**Work request**.
Transcribe the entries in full, keeping each word as it is.

[Entries taken from a collection]
..............................

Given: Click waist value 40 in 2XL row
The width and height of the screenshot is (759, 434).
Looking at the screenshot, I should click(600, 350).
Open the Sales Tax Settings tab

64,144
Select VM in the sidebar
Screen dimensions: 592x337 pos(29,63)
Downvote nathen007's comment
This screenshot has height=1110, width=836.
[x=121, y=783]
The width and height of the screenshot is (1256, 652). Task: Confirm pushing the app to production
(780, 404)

..............................

**Result for this exercise**.
Given: Click waist value 40 in 2XL row
The width and height of the screenshot is (759, 434).
Looking at the screenshot, I should click(600, 350).
Open the Sales Tax Settings tab

64,144
Select VM in the sidebar
Screen dimensions: 592x337 pos(29,63)
Downvote nathen007's comment
This screenshot has height=1110, width=836.
[x=121, y=783]
The width and height of the screenshot is (1256, 652). Task: Confirm pushing the app to production
(780, 404)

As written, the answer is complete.